というのも、「ケアの倫理」は、どちらかというと実存主義や現象学的アプローチに隣接しており、その点においては今なお有効な思想法なのではないかと考えている。例えば、「客観性の落とし穴(ちくまプリマ―新書)/ 村上靖彦」では著者が自身のアプローチを現象学的であるとしていてるし、「フェミニスト現象学」のような現象学的アプローチを主とする本も、基礎情報学が確立した後の2020年に出版されている。
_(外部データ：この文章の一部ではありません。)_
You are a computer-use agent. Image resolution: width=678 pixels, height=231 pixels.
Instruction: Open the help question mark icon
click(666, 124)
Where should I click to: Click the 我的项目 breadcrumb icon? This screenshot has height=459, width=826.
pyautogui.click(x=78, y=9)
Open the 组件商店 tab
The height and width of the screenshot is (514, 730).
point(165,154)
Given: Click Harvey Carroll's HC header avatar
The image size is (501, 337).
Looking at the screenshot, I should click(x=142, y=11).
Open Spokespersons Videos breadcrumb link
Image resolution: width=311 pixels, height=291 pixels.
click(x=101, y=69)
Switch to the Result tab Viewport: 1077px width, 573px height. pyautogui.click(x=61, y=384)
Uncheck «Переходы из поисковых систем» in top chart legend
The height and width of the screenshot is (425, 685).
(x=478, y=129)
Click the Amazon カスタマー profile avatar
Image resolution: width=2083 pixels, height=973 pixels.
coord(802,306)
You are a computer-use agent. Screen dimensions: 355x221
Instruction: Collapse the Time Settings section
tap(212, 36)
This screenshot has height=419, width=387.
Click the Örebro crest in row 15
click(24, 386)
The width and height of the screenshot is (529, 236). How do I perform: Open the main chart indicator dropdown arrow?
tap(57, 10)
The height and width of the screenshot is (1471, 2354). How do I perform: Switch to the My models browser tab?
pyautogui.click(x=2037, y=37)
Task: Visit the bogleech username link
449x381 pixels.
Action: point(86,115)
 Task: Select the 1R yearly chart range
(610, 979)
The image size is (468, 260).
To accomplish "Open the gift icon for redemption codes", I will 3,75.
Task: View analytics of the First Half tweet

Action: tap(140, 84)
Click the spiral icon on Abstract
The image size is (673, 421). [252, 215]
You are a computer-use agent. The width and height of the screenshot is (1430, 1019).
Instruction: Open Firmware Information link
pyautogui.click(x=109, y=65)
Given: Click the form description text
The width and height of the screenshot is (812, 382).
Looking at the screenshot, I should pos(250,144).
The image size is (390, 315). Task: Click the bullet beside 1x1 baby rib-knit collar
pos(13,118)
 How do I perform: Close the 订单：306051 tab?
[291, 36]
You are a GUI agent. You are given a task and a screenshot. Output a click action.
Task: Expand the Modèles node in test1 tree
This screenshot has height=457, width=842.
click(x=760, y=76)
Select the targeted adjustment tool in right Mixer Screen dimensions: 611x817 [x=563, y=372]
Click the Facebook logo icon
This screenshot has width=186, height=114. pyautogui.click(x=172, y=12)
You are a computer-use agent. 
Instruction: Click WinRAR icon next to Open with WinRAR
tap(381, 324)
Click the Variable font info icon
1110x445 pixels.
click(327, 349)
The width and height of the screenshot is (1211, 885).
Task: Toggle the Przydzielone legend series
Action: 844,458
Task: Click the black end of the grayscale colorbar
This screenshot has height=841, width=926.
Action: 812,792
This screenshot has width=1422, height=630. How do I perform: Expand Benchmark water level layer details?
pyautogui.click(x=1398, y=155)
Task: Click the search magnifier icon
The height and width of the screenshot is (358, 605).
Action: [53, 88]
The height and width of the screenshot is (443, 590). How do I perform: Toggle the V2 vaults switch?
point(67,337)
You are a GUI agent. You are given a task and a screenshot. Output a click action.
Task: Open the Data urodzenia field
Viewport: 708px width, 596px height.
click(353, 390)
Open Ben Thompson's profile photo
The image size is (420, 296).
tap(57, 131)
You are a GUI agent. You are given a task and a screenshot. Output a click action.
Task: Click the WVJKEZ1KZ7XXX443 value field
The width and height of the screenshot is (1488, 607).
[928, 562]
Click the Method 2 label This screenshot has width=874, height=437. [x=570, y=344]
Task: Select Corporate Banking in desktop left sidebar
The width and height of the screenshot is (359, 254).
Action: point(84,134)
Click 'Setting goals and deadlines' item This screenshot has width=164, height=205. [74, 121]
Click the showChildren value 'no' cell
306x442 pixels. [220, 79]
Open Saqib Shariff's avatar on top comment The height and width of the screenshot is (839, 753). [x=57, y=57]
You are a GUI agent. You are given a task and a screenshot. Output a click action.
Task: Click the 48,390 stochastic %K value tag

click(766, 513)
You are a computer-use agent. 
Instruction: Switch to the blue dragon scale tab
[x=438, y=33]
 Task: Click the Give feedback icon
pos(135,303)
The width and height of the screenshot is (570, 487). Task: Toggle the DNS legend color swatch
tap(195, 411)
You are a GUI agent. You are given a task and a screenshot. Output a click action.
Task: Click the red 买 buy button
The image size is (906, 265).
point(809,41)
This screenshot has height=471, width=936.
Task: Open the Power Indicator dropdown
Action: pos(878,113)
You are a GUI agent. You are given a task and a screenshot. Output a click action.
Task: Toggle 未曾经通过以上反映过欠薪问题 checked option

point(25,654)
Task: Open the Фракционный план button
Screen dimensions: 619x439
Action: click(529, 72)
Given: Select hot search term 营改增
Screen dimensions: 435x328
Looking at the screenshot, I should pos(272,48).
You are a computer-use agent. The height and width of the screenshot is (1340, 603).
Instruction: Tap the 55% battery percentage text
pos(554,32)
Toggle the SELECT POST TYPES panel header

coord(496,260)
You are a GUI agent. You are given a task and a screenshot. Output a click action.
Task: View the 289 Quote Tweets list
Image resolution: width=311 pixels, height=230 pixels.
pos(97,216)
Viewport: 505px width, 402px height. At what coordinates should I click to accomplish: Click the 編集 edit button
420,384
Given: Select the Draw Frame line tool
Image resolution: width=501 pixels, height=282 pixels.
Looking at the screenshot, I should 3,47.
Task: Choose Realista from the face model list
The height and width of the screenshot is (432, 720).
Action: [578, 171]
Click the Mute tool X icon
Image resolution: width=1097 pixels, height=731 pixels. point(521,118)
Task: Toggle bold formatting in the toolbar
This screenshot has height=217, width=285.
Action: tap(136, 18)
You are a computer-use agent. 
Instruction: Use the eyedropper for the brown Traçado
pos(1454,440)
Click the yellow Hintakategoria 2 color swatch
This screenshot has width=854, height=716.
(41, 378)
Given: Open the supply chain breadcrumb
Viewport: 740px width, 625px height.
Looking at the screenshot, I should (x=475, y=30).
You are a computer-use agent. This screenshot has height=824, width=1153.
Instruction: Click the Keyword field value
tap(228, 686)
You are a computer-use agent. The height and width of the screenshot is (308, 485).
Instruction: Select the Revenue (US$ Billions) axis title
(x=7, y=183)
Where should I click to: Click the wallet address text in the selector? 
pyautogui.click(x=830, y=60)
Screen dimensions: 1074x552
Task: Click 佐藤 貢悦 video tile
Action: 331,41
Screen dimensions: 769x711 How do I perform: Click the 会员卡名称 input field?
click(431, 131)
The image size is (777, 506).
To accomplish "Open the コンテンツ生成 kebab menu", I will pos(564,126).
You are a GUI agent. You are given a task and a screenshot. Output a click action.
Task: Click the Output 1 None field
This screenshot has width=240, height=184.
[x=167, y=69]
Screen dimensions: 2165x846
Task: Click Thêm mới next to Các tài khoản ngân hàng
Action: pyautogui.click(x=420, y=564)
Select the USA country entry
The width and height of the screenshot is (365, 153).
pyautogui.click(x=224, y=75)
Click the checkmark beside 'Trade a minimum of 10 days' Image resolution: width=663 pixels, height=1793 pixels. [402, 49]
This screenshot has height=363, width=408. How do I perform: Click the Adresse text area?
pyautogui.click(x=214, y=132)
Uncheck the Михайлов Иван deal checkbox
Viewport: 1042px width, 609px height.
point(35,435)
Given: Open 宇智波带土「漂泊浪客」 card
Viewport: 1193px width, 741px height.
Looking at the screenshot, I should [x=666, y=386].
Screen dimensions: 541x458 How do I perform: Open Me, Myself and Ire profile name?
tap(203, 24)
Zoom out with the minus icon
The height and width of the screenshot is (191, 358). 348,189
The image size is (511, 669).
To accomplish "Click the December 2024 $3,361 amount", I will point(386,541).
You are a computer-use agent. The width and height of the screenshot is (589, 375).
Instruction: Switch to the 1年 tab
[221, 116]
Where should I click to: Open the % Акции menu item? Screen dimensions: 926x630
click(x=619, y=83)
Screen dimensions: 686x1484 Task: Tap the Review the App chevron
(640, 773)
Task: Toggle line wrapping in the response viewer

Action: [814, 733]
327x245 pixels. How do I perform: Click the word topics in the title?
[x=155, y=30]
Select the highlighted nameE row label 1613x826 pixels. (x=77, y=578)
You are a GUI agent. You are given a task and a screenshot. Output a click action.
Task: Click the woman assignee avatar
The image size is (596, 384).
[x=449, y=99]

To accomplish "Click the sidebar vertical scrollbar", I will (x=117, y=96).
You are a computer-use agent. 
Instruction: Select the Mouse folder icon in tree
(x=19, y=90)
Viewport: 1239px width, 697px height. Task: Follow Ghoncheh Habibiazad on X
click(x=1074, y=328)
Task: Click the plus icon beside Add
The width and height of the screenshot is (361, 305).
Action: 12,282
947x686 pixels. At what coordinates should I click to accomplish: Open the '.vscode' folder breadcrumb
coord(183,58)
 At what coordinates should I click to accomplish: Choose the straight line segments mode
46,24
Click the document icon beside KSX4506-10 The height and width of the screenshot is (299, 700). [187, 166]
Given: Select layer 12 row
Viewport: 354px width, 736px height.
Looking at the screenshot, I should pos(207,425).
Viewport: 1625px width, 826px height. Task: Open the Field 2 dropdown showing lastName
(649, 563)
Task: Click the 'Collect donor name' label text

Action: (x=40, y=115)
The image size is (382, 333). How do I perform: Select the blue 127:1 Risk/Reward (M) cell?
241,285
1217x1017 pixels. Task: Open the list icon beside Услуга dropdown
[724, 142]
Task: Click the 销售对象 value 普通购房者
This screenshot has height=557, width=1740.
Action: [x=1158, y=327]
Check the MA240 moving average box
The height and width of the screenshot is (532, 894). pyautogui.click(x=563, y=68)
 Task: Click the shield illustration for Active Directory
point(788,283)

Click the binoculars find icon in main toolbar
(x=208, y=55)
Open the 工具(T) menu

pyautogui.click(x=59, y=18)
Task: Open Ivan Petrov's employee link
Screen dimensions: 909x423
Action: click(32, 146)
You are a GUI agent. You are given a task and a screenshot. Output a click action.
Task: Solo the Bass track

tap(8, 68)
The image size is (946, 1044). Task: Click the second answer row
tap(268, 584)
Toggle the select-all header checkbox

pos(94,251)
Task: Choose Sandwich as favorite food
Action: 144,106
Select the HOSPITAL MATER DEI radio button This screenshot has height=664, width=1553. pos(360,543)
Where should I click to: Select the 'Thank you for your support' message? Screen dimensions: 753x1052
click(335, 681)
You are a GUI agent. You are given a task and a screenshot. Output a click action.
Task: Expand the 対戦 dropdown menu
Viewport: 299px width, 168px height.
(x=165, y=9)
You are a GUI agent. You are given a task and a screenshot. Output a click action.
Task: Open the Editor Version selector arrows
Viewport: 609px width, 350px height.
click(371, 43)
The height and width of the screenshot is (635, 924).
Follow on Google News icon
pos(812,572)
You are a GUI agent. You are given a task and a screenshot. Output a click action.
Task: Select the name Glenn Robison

確かに、ことDXやAIというICT利活用においては、現象学や実存主義は力不足で、新実存主義が台頭しているのかもしれない。ただ、ケアの倫理という、個々人の経験を重視する領域においては、現象学や実存主義的アプローチもまだ効力を発揮するのではないだろうか。
メモ3:誰? について
「誰?(国書刊行会)/ アルジス・バドリス」が、オートポイエーシス的な視点に基づいた物語であるように思えてならない。マルティーノは、知人との再会と、無力な自身を受け入れた上で、新たな自己を「プロパゲート」していく。まさに本書で言うところの、「意味(=価値)」を生産する営みそのものである。
実際、マルティーノは顔と腕が機械によって代替されており、「メディア論」で言うところの「フロイトの補綴」に他ならない。マルティーノは、自身に取り付けられた補綴を「身体化」していく過程を通して、主体的な「意味」を新たに生み出している。だからこそマルティーノは、たとえ顔がわからなくてもマルティーノであり、かつ、本人は誇り高く「いいえ」と答えられるのだろう。「誰?」という物語は、生命論的知能観における、自己産出性の物語なのである。
ここまで書いていて思ったけど、「HELLSING(ヤングキングコミックス)/ 平野耕太」の少佐も割と近いところがあるかもしれない。彼は完全に機械だけれども、とはいえ自己産出性と再帰的な意味の生産という点においては当てはまる。「私は、私だ」というセリフは図らずもネオ・サイバネティクスについて端的に表していると言っても過言ではない(過言)。